--- Exercise details ---
Count every line below containing "agent"; state the number only.

Records from a dataset:
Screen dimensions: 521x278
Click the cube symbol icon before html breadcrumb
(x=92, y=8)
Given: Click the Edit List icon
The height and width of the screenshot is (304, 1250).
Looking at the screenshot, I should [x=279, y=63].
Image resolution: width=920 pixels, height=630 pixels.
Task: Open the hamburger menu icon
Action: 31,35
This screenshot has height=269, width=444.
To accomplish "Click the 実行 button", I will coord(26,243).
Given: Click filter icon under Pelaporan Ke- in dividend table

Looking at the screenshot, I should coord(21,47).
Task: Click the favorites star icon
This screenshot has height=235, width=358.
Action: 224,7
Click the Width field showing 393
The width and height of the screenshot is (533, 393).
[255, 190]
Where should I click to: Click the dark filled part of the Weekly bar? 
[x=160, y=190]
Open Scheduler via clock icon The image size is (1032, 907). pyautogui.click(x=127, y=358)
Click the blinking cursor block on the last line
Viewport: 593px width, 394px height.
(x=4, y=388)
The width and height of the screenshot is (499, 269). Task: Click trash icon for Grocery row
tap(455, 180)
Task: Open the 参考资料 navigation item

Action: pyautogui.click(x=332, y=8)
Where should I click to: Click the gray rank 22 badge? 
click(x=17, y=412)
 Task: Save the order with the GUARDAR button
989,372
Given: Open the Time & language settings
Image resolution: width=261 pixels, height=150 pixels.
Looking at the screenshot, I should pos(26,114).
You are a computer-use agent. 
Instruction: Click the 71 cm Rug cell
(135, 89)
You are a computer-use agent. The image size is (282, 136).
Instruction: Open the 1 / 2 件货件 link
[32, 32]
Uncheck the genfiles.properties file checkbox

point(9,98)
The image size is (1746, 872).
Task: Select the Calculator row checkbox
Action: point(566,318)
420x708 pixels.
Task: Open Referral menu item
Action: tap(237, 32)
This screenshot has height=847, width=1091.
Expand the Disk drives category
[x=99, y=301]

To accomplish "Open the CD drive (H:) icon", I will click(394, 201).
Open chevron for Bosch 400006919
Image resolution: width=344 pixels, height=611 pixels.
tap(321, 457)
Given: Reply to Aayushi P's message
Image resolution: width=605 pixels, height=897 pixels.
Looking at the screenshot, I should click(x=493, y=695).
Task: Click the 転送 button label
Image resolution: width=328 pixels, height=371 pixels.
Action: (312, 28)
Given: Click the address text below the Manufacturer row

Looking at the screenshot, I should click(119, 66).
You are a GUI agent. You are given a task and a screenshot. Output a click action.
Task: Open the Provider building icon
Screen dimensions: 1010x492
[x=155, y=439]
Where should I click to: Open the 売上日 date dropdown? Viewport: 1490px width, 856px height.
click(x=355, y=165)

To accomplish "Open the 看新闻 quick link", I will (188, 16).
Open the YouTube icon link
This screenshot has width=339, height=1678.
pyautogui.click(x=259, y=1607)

--- Response to this task ---
3